Maslow's Hierarchy+Cognitive Dissonance+Heroin

I know we discussed this a bit in class, but I definitely found this the most interesting point of cognitive dissonance. When the theory of cognitive dissonance is applied to an addict, I feel like its far more complicated. Everything changes when a drug, especially an opiate such as heroin, becomes the top of the hierarchy of needs for any individual.

Humans are instinctual creatures; we all want to live. Physiological needs top Maslow's hierarchy, but once a person mainlines heroin into their bloodstream, heroin becomes the top of the hierarchy of needs. If you ask a dope fiend if he wants a burger or a bundle, he'll pick the bundle every single time. So:

Humans naturally want to live.

Then, a human gets addicted to heroin. I would say a relatively prudent person of average intelligence would realize that once they are addicted to heroin, they will either have to take very difficult steps to get clean and live , or die.
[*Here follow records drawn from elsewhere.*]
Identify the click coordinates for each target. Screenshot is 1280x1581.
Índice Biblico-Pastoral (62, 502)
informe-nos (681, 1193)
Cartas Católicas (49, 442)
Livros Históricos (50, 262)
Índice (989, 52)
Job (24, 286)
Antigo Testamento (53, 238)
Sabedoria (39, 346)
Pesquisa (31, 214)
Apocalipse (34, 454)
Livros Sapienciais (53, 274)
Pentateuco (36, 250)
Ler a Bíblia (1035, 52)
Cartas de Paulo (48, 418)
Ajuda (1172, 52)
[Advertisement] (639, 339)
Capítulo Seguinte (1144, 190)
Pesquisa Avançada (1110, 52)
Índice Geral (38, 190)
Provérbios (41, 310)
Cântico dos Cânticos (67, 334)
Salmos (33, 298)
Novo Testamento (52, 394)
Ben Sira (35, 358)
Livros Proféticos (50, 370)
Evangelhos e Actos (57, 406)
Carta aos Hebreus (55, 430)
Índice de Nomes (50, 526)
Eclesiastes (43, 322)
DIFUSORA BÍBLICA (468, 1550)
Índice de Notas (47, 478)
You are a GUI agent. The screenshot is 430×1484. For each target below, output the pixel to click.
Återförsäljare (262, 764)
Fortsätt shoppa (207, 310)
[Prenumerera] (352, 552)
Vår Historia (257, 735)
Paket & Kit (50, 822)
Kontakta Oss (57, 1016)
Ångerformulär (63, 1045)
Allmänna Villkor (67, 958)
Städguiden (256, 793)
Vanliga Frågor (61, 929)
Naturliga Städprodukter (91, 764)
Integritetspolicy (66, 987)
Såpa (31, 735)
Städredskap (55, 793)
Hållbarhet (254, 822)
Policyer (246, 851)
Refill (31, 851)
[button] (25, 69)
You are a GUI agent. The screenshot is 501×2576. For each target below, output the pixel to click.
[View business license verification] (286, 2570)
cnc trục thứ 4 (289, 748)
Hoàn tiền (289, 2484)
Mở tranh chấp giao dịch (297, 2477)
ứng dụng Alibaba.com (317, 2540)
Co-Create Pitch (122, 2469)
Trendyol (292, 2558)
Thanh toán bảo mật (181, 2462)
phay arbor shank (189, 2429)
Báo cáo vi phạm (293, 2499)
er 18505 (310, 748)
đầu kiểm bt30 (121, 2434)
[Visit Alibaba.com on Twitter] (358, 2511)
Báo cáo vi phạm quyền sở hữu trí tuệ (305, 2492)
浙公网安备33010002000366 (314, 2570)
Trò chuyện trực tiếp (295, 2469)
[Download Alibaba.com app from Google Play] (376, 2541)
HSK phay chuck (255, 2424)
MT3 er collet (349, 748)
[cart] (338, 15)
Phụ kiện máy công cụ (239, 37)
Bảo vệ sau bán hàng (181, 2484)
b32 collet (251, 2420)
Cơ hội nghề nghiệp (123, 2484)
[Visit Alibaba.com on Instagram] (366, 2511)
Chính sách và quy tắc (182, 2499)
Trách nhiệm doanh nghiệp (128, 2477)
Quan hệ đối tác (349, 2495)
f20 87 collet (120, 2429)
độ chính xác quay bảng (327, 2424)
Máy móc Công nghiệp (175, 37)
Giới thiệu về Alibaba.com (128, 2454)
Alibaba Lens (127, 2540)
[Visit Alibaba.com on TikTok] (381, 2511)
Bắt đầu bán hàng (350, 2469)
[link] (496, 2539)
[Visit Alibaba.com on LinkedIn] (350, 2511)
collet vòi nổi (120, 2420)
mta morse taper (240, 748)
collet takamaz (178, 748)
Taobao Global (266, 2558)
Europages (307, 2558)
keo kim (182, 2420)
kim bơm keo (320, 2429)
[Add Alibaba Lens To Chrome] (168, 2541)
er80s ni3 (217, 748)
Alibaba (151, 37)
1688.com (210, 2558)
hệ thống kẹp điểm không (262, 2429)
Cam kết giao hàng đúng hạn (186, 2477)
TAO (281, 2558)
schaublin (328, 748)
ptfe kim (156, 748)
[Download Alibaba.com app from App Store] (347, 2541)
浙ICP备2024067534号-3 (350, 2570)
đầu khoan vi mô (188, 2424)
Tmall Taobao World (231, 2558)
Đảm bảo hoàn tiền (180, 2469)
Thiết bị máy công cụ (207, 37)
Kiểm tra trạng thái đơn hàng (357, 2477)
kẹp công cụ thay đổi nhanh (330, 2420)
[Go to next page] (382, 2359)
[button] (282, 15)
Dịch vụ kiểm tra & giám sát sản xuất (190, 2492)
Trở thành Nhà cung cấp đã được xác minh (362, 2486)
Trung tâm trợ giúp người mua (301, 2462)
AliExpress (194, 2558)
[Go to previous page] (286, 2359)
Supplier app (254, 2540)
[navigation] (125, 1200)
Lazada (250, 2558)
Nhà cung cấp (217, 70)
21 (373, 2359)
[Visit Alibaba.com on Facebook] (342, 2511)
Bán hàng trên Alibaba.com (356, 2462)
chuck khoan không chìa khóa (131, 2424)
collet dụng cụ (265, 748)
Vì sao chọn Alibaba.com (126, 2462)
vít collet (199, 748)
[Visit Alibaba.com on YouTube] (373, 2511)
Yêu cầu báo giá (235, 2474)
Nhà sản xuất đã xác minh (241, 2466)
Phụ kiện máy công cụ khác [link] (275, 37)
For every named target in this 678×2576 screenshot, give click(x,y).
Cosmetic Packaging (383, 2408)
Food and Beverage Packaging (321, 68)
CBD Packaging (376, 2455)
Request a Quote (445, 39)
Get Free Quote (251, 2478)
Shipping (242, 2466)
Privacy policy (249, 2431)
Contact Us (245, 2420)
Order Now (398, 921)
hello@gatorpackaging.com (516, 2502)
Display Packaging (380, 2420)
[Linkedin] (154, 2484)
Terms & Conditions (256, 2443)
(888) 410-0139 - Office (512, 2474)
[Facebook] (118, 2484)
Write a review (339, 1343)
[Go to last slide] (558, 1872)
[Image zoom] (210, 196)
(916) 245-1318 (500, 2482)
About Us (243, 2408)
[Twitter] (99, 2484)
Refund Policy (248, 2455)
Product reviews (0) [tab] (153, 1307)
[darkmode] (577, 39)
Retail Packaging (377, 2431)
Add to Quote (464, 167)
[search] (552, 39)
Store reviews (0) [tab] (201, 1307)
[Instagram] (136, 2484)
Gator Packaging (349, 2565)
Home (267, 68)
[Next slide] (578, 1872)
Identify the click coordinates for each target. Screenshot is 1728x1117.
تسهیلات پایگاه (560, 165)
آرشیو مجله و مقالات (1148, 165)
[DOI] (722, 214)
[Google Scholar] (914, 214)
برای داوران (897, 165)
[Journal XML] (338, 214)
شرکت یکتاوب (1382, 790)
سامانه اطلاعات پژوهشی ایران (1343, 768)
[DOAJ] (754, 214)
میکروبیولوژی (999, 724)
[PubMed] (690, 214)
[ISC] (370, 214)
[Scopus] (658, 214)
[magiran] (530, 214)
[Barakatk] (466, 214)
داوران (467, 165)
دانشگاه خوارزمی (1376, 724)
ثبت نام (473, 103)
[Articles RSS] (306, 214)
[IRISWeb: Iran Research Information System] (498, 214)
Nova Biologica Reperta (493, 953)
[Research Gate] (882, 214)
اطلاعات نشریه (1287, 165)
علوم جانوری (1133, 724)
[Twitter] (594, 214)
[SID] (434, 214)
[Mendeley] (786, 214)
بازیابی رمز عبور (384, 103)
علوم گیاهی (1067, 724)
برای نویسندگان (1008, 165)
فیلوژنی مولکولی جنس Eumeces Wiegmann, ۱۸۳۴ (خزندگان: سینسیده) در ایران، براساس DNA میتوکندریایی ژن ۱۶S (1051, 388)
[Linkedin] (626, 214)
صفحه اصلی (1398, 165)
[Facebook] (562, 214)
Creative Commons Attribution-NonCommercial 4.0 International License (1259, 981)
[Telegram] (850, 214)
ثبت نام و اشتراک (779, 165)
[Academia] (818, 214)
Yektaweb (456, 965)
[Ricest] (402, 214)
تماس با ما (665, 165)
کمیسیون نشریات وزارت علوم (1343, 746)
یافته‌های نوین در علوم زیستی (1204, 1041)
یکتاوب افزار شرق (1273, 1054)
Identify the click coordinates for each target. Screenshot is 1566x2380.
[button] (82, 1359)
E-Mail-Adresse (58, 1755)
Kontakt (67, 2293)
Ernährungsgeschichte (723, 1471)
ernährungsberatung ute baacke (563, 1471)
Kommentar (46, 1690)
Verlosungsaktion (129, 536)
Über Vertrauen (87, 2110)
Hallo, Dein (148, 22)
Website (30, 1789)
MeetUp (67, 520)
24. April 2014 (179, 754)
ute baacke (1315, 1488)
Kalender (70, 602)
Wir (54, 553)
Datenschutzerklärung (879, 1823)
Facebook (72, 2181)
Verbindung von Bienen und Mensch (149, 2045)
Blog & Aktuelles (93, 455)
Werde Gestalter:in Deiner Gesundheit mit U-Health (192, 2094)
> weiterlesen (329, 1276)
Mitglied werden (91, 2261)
But humans naturally want to live. But the heroin addict will keep shooting heroin in some cases and kill themselves. Then there's no more cognitive dissonance, no more hierarchy. Just a drug.

Is heroin that good that it becomes more important than living? Users report an "infatuation" and actually being "in love" with this opiate (bluelightforum.com, The Dark Side). They'd rather die a user than ever go hanggliding or get married or meet their potential grandchildren.

So people say that addicts are addicts because of their own faults and mistakes. If they wanted to just quit and live, they would, right? Maybe the first time they used, they just snorted it, made a mistake, didn't realize that they would absolutely fall in love with the drug and never recover. The thought of the drug and how it makes them feel lingers in their brain throughout the hours of the day when those of us who are non-addicts think about girls or football or homework. It just becomes the drug. That's it.